At 208, the maintenance management module 150 generates a task management plan. The task management plan may be displayed to the user on the EUD 103. The maintenance management module 150 may generate the task management plan based on the simulation of the performance of the digital twin for the physical ecosystem.

The task management plan may include one or more recommendations, projections, amongst other data, such as, but not limited to, analysis of current capabilities and capacities for each asset, available assets which may be capable of performing the same activities of an asset with diminished capacity and/or capabilities, estimated time and/or expenses required for asset maintenance, prioritized maintenance activities, and/or one or more recommended alternative options. As will be explained in more detail below, the maintenance management module 150 may identify an activity that cannot be delayed and generate a task management plan in which the user may utilize a combination of two or more assets in order to delay required maintenance for one asset while still completing the activity.

The maintenance management module 150 may generate the task management plan based on the activities to be performed and/or tasks to be achieved identified by the user at step 206. The maintenance management module 150 may understand based on the data from tracking reduction in capacity, capabilities, and functionalities when an asset may require maintenance. Accordingly, the maintenance management module 150 may generate a task management plan which includes a staggered maintenance schedule for the one or more assets of the physical ecosystem which may enable the user to maintain productivity based on the activities and/or tasks input by the user. The staggered maintenance schedule may include a maintenance timeline for each of the one or more assets of the physical ecosystem. The maintenance management module 150 may utilize notifications and/or alerts in reminding the user of upcoming required maintenance for each asset of the physical ecosystem.

The maintenance management module 150 may identify the capabilities and/or capacities required to perform the one or more activities identified by the user based on historical data about the activity and/or an activity analysis.
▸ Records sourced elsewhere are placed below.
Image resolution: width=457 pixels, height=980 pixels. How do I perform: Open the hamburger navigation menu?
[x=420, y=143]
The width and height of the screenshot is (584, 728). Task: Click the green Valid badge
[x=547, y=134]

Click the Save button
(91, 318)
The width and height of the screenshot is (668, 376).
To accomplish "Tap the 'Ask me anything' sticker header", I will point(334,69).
The maintenance management module 150 may identify one or more assets and/or one or more combinations of assets which may be able to meet the capability, capacity, functionality, and/or safety requirements of each of the one or more activities identified by the user based on a current state digital twin. The maintenance management module 150 may include the one or more assets and/or one or more combinations of assets identified in the task management plan. The maintenance management module 150 may also calculate the types of delays for optimal and/or efficient usage of the assets comprising the physical ecosystem which may enable the user to delay maintenance for one or more assets to achieve an activity with one or more combinations of assets.
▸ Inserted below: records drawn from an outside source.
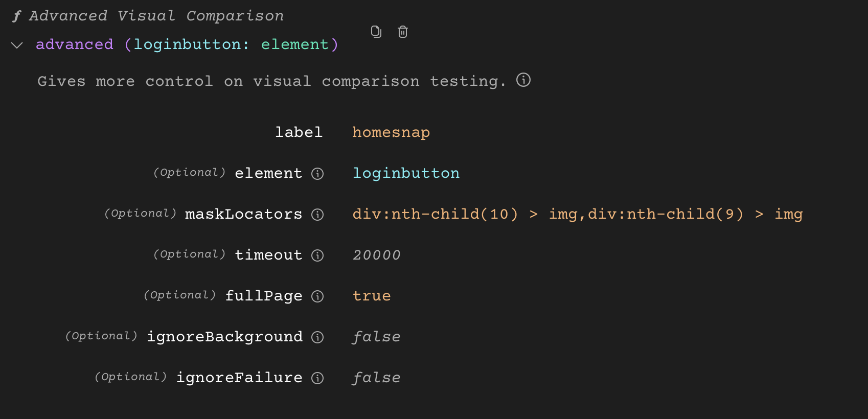Show info for maskLocators parameter
Screen dimensions: 868x419
pyautogui.click(x=317, y=215)
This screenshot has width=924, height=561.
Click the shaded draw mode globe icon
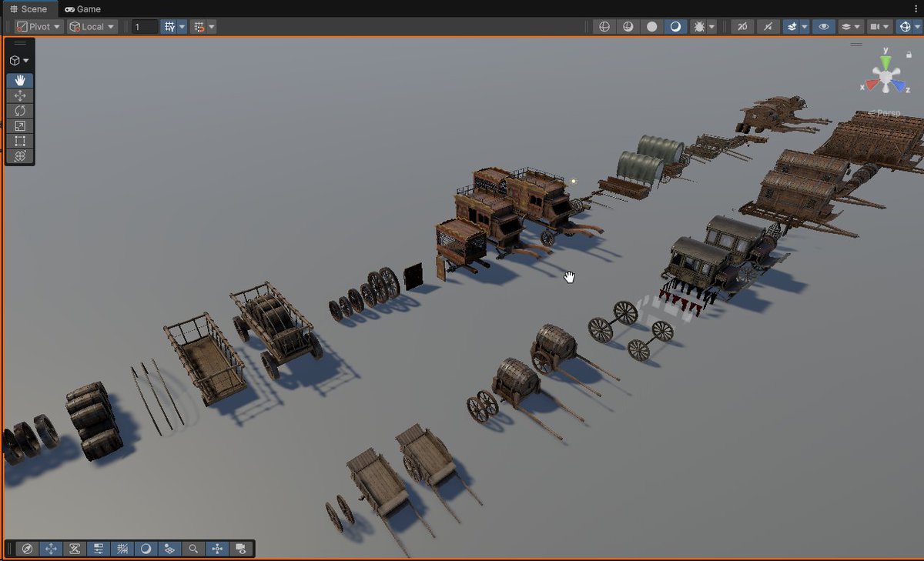604,26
It may be appreciated that FIG. 2 provides only an illustration of one embodiment and do not imply any limitations with regard to how different embodiments may be implemented. Many modifications to the depicted embodiment(s) may be made based on design and implementation requirements.

Various aspects of the present disclosure are described by narrative text, flowcharts, block diagrams of computer systems and/or block diagrams of the machine logic included in computer program product (CPP) embodiments. With respect to any flowcharts, depending upon the technology involved, the operations can be performed in a different order than what is shown in a given flowchart. For example, again depending upon the technology involved, two operations shown in successive flowchart blocks may be performed in reverse order, as a single integrated step, concurrently, or in a manner at least partially overlapping in time.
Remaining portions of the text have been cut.